A glimpse of the hidden universe was revealed through the recent release of the James Webb Space Telescope’s first science images and spectroscopic data.
Observations made by the powerful space telescope uncovered an array of spectacular, cosmic features. Future discoveries enabled by Webb promise to redefine our understanding of the universe and our place in it.
An observation made by Canada’s Near-Infrared Imager and Slitless Spectrograph (NIRISS) unambiguously confirmed the presence of water molecules in the atmosphere of WASP‑96 b, an exoplanet in orbit around a Sun-like star located roughly 1,150 light-years from Earth. This is the most detailed near-infrared transmission spectrum of an exoplanet atmosphere captured to date.
The Canadian-built instrument captured and broke apart the starlight flowing through the atmosphere of this hot gas exoplanet. This process allows researchers to obtain key information, especially the potential presence of life-supporting molecules such as oxygen, carbon dioxide and water.
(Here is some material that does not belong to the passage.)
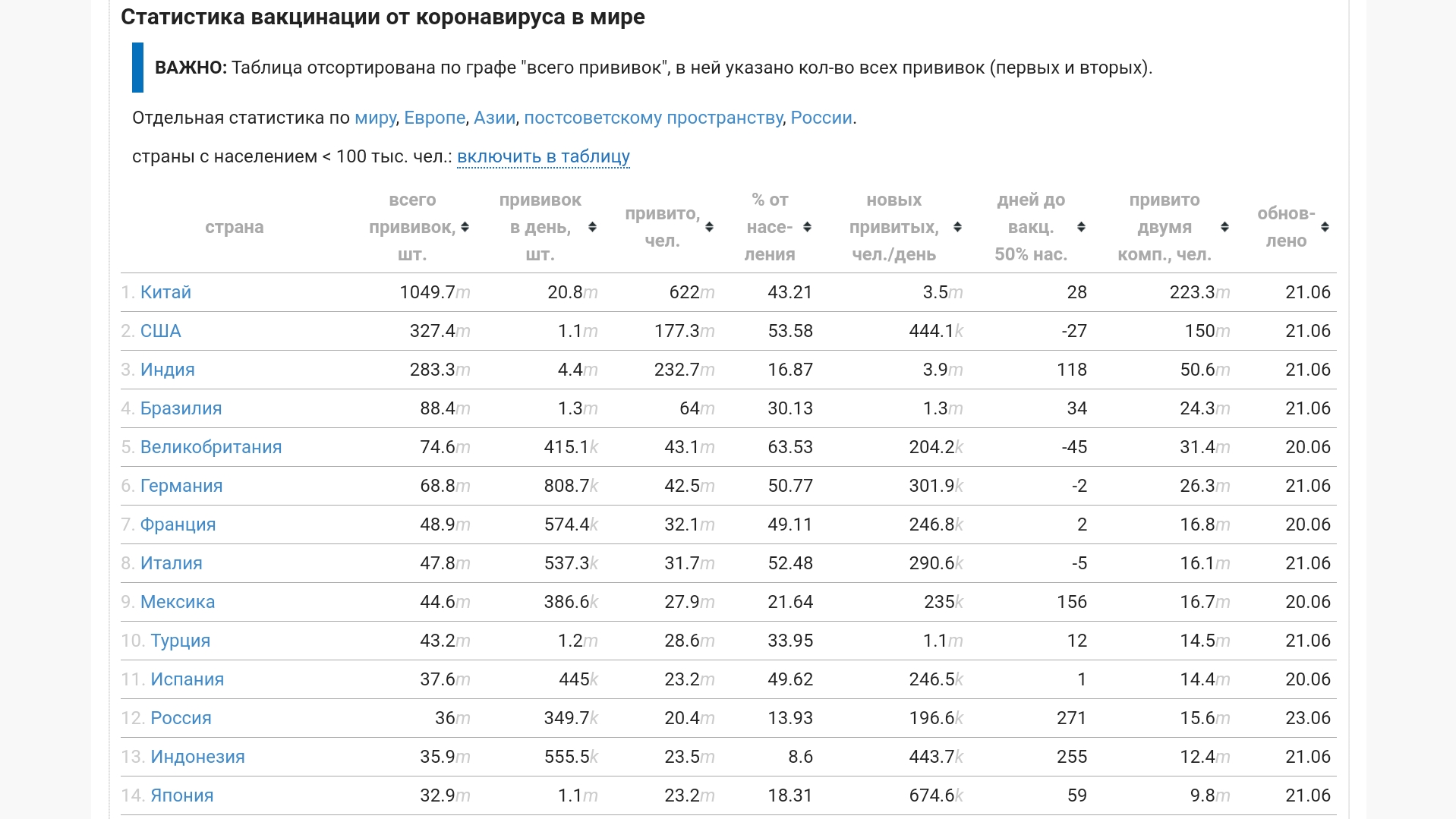Image resolution: width=1456 pixels, height=819 pixels.
Task: Click the «Германия» row link
Action: 181,486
NIRISS’s sensitive observation of WASP‑96 b also contained evidence for haze and clouds, previously thought not to exist in the atmosphere of this planet.
Canada’s Fine Guidance Sensor (FGS) was critical in producing these stunning data and images, thanks to its ability to remain locked on to guide stars for long periods of time while the telescope is in motion. Designed to align Webb with incredible precision, the FGS will be used with all of Webb’s instruments and throughout all observations.
Now entering its scientific operations phase, Webb becomes an extraordinary tool for astronomers in Canada and around the world to examine every phase of cosmic history, from the origin of the universe to the formation of galaxies, stars, and planets.
Thanks to the Canadian Space Agency’s contributions and expertise, researchers across Canada are among the first to access the coveted observing time using all instruments aboard the most complex and powerful space observatory ever built.
- NIRISS’s observation of WASP-96 b took place on June 21, 2022
- Webb is a collaboration between NASA, the European Space Agency, and the Canadian Space Agency (CSA)
- The Canadian Webb science team is led by Principal Investigator Dr. René Doyon of the Université de Montréal; and Project Scientist Dr. Chris Willott from National Research Council Canada’s Herzberg Astronomy and Astrophysics Research Centre
- The integrated FGS/NIRISS unit was built and tested by Honeywell with the help of scientists and engineers from the CSA, the Université de Montréal, NASA and the Space Telescope Science Institute
“These first images are a testament to Webb’s power and humanity’s relentless drive to learn more about space. For decades, talented Canadian scientists and engineers have worked closely with colleagues from around the globe to achieve this great feat. And now, our world-renowned astronomers are poised to make unprecedented discoveries at the cutting-edge of galactic research,” said Canada’s Honorable François-Philippe Champagne, Minister of Innovation, Science and Industry.